In den ersten Novembertagen, beim Totengedenken, werden vor Kriegerdenkmälern Kränze niedergelegt: Helden- oder Opfergedenken? Eine Studie betritt wissenschaftliches Neuland.
In den ersten Novembertagen, beim Totengedenken, werden vor Kriegerdenkmälern Kränze niedergelegt: Helden- oder Opfergedenken? Eine Studie betritt wissenschaftliches Neuland.
Die Kriegstoten sind keine Privatsache, sondern öffentliches Anliegen: Neben den Gemeinden kümmern sich beispielsweise das Schwarze Kreuz, der Kameradschaftsbund und das Bundesheer um Ruhestätten und Mahnmale der Gefallenen. Achtung, Schutz und Erhaltung der Gräber und Denkmäler für Soldaten fremder Armeen sind sogar im Staatsvertrag geregelt.

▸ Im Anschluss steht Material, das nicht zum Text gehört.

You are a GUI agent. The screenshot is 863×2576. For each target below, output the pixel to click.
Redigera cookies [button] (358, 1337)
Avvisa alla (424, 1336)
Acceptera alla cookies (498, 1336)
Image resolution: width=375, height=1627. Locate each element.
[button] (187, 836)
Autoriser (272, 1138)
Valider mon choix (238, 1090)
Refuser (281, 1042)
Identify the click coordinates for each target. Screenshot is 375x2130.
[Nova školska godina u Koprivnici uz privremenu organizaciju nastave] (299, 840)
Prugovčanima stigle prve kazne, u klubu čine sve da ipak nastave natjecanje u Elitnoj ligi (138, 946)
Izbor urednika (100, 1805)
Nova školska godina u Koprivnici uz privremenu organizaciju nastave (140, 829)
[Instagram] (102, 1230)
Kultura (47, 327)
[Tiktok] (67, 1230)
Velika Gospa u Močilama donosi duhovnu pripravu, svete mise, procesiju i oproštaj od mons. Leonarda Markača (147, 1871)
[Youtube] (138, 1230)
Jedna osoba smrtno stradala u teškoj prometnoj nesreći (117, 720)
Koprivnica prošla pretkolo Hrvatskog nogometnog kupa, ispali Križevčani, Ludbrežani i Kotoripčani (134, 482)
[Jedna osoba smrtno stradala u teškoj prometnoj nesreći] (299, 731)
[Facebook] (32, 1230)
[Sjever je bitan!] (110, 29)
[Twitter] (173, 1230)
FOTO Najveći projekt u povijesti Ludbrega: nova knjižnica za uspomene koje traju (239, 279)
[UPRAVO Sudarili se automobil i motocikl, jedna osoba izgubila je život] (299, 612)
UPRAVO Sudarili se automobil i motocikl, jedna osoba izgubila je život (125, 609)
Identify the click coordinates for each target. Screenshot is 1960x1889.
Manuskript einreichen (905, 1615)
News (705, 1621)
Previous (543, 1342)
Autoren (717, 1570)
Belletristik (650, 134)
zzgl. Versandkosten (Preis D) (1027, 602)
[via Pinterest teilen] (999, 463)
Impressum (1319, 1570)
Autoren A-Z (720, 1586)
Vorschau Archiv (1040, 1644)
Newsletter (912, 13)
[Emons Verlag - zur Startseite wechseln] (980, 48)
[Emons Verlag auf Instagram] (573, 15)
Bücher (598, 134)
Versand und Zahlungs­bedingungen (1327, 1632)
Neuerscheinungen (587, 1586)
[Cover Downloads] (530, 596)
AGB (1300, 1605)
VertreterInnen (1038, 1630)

Was ungeachtet der offiziellen Zeremonien die Bevölkerung beim Anblick von Krieger„denk“mälern heute wirklich denkt und empfindet, darüber wissen wir wenig. Ob der durchschnittliche Gemeindebürger überhaupt Auskunft über Entstehung, Standort, Aussehen oder Beschriftung „seines“ Denkmals geben könnte?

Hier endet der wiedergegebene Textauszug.